- _Required work_
In the forum thread about loading TextZoom checkpoints, why did the poster change the model-loading code for the one-GPU case?

TextZoom
TextZoom copied to clipboard
Cannot load trained checkpoints
Pytorch 1.3 used for training (Ok) and for inference. I had a problem with Dataparallel, which I solved by copying multi-gpu model load code in into 1 gpu case:
if self.config.TRAIN.ngpu == 1:
#model.load_state_dict(torch.load(self.resume)['state_dict_G'])
model.load_state_dict(
{'module.' + k: v for k, v in torch.load(self.resume)['state_dict_G'].items()})
However, now when I try to inference on RGB images I have:
python3 main.py --demo --demo_dir='./images/' --resume='ckpt/vis/checkpoint.pth' --STN --mask
Mission.demo()
File "/home/ml/codes/TextZoom/src/interfaces/super_resolution.py", line 299, in demo
images_sr = model(images_lr)
File "/home/ml/anaconda3/envs/tf15_env/lib/python3.7/site-packages/torch/nn/modules/module.py", line 541, in __call__
result = self.forward(*input, **kwargs)
File "/home/ml/anaconda3/envs/tf15_env/lib/python3.7/site-packages/torch/nn/parallel/data_parallel.py", line 150, in forward
return self.module(*inputs[0], **kwargs[0])
File "/home/ml/anaconda3/envs/tf15_env/lib/python3.7/site-packages/torch/nn/modules/module.py", line 541, in __call__
result = self.forward(*input, **kwargs)
File "/home/ml/codes/TextZoom/src/model/tsrn.py", line 66, in forward
block = {'1': self.block1(x)}
File "/home/ml/anaconda3/envs/tf15_env/lib/python3.7/site-packages/torch/nn/modules/module.py", line 541, in __call__
result = self.forward(*input, **kwargs)
File "/home/ml/anaconda3/envs/tf15_env/lib/python3.7/site-packages/torch/nn/modules/container.py", line 92, in forward
input = module(input)
File "/home/ml/anaconda3/envs/tf15_env/lib/python3.7/site-packages/torch/nn/modules/module.py", line 541, in __call__
result = self.forward(*input, **kwargs)

- _Data excerpt_
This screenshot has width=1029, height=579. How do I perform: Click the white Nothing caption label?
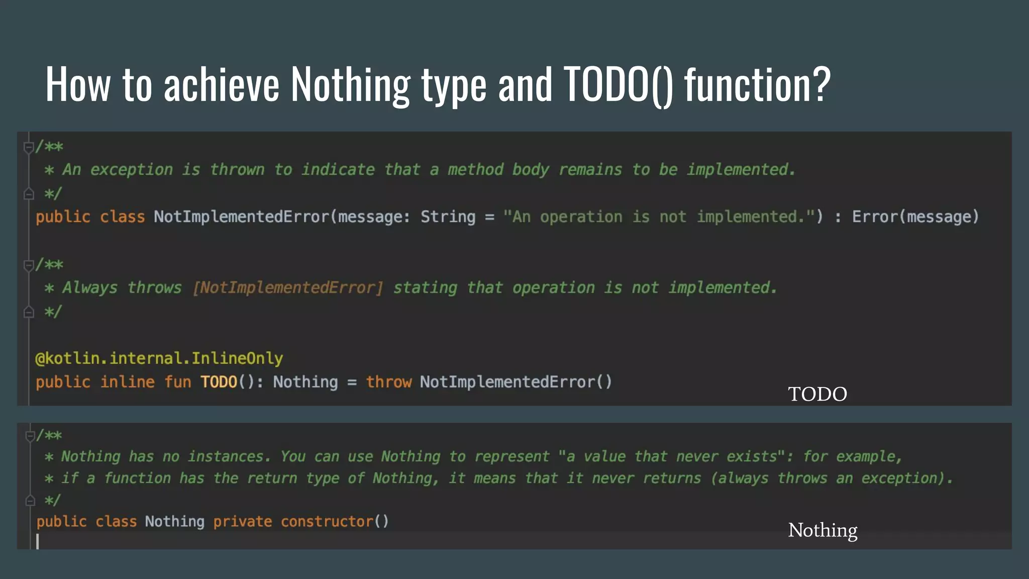[x=822, y=530]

- _Solved problem_
The poster had a problem with DataParallel. They fixed it by copying the multi-GPU loading code into the one-GPU case, so each key in the saved 'state_dict_G' now gets the prefix 'module.' before the model loads it.